- [Problem statement] Reproduce the items verbatim from the very start through the line containing "(1404, 12).", with that line included.

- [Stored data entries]
· · ·
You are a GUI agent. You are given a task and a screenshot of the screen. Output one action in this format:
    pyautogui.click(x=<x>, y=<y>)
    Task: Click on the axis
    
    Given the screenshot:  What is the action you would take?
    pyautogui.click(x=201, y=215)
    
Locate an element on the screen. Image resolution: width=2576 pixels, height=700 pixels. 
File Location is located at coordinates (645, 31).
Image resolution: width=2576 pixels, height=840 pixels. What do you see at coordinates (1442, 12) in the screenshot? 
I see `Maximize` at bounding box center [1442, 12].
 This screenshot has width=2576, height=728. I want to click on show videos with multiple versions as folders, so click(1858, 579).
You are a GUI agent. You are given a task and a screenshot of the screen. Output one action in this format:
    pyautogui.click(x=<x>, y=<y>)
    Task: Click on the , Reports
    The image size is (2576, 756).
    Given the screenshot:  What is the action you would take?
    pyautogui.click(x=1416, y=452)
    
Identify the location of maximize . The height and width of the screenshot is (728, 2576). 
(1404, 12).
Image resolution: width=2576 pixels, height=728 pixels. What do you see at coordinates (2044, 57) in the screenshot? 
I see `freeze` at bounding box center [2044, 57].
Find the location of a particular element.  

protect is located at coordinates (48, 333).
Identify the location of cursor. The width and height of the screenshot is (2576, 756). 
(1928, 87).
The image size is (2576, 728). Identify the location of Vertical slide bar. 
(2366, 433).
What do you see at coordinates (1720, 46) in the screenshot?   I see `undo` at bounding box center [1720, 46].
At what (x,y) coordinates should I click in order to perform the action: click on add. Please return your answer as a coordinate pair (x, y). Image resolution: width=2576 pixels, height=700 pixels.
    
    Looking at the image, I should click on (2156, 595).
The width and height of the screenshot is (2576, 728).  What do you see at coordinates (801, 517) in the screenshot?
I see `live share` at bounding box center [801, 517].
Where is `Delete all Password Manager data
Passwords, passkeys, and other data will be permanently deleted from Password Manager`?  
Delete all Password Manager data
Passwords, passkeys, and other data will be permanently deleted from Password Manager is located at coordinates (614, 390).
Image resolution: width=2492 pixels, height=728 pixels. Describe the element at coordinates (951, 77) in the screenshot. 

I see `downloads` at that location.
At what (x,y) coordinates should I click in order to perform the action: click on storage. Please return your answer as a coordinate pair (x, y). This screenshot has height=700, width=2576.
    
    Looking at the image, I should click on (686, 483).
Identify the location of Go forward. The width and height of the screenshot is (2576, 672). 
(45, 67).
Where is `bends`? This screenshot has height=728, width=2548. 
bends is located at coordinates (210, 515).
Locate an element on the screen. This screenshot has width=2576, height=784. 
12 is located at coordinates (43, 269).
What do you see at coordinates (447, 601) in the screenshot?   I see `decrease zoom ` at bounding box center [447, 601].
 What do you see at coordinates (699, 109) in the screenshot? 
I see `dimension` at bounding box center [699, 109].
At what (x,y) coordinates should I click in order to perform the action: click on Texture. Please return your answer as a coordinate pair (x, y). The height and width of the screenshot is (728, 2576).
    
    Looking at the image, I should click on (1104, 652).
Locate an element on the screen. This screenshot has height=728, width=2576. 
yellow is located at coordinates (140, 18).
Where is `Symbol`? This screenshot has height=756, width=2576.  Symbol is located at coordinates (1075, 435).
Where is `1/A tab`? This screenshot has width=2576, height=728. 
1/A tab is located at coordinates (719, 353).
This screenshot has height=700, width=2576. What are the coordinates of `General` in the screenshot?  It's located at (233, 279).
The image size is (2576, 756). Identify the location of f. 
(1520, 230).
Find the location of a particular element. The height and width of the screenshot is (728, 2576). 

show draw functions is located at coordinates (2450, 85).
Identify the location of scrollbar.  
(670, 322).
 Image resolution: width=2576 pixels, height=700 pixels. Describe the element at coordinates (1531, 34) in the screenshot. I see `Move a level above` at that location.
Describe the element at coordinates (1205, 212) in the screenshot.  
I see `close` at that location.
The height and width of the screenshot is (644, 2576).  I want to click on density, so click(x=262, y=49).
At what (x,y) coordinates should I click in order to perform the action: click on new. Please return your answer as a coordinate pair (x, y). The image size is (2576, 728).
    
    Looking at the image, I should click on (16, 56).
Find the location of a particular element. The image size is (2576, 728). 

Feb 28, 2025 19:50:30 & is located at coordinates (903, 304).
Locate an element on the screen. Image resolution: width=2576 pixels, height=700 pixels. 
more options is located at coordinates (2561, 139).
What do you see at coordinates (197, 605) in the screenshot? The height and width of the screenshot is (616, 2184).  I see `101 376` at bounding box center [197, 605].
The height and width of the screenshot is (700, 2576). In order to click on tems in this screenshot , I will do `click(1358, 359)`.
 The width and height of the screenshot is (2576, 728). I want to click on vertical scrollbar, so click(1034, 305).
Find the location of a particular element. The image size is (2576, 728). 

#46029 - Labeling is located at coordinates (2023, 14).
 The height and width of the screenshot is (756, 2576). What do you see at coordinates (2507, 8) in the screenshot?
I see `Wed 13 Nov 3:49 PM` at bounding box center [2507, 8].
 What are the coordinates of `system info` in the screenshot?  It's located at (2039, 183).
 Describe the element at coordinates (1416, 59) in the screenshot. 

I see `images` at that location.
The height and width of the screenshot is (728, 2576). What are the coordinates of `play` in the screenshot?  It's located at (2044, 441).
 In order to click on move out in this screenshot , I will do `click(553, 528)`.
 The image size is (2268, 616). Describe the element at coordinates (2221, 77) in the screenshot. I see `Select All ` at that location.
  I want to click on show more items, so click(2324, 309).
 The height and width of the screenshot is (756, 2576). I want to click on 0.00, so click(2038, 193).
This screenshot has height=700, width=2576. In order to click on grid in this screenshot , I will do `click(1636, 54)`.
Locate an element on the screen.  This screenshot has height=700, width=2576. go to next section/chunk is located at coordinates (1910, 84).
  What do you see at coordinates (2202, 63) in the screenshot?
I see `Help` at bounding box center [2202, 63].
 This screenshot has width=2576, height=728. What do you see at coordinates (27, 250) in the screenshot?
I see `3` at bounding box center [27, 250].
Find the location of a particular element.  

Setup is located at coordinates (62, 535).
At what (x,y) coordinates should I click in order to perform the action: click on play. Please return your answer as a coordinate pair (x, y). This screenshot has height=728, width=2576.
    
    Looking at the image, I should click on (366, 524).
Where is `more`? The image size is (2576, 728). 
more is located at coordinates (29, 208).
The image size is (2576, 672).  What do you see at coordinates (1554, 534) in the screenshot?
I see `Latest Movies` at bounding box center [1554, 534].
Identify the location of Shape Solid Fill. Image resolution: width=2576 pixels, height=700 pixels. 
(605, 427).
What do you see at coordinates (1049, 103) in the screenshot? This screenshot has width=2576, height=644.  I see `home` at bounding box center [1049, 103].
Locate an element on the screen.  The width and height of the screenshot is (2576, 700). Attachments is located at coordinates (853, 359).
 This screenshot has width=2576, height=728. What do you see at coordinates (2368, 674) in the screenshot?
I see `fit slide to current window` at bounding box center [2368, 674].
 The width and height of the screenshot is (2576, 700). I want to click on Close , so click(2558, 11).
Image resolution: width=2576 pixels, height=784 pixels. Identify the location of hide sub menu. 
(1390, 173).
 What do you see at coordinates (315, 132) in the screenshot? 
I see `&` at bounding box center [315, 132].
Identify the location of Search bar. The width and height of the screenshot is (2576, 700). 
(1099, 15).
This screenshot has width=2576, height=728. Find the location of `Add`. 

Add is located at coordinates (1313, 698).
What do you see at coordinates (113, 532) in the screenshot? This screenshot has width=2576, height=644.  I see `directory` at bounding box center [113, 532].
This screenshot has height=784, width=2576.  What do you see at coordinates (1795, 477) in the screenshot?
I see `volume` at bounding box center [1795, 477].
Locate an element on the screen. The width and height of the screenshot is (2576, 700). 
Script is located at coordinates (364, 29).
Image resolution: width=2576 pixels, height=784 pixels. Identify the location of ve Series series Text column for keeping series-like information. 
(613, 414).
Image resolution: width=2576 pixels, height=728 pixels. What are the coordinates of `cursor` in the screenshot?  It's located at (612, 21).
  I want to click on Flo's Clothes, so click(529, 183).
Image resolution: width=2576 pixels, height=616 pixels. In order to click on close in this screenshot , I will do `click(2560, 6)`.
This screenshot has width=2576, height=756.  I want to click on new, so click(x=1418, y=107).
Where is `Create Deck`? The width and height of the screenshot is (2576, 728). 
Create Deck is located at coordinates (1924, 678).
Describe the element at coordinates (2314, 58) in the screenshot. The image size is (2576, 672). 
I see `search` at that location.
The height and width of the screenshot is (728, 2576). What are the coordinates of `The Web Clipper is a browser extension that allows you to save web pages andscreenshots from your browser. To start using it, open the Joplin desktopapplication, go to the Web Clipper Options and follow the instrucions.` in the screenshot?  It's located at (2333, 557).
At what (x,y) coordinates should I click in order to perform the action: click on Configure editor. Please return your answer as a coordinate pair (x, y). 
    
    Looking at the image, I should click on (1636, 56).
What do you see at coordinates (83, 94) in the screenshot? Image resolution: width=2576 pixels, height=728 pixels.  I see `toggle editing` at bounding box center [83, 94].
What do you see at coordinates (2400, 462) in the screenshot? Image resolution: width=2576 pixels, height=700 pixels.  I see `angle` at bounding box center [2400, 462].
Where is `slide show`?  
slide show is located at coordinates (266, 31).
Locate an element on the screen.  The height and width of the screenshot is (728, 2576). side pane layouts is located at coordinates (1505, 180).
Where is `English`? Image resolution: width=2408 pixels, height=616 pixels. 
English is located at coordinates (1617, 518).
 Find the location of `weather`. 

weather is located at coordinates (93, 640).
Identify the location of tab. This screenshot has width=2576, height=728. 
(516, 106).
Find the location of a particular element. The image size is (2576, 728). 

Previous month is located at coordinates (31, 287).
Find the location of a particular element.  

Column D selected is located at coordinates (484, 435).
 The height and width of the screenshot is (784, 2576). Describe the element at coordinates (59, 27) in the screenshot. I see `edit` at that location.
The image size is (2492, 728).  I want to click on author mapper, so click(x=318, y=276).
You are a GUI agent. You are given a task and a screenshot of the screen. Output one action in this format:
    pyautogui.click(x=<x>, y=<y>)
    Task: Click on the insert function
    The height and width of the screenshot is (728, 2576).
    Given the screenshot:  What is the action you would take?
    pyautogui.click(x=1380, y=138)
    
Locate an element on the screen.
· · ·
- [Completed task]
You are a GUI agent. You are given a task and a screenshot of the screen. Output one action in this format:
    pyautogui.click(x=<x>, y=<y>)
    Task: Click on the axis
    
    Given the screenshot:  What is the action you would take?
    pyautogui.click(x=201, y=215)
    
Locate an element on the screen. Image resolution: width=2576 pixels, height=700 pixels. 
File Location is located at coordinates (645, 31).
Image resolution: width=2576 pixels, height=840 pixels. What do you see at coordinates (1442, 12) in the screenshot? 
I see `Maximize` at bounding box center [1442, 12].
 This screenshot has width=2576, height=728. I want to click on show videos with multiple versions as folders, so click(1858, 579).
You are a GUI agent. You are given a task and a screenshot of the screen. Output one action in this format:
    pyautogui.click(x=<x>, y=<y>)
    Task: Click on the , Reports
    The image size is (2576, 756).
    Given the screenshot:  What is the action you would take?
    pyautogui.click(x=1416, y=452)
    
Identify the location of maximize . The height and width of the screenshot is (728, 2576). 
(1404, 12).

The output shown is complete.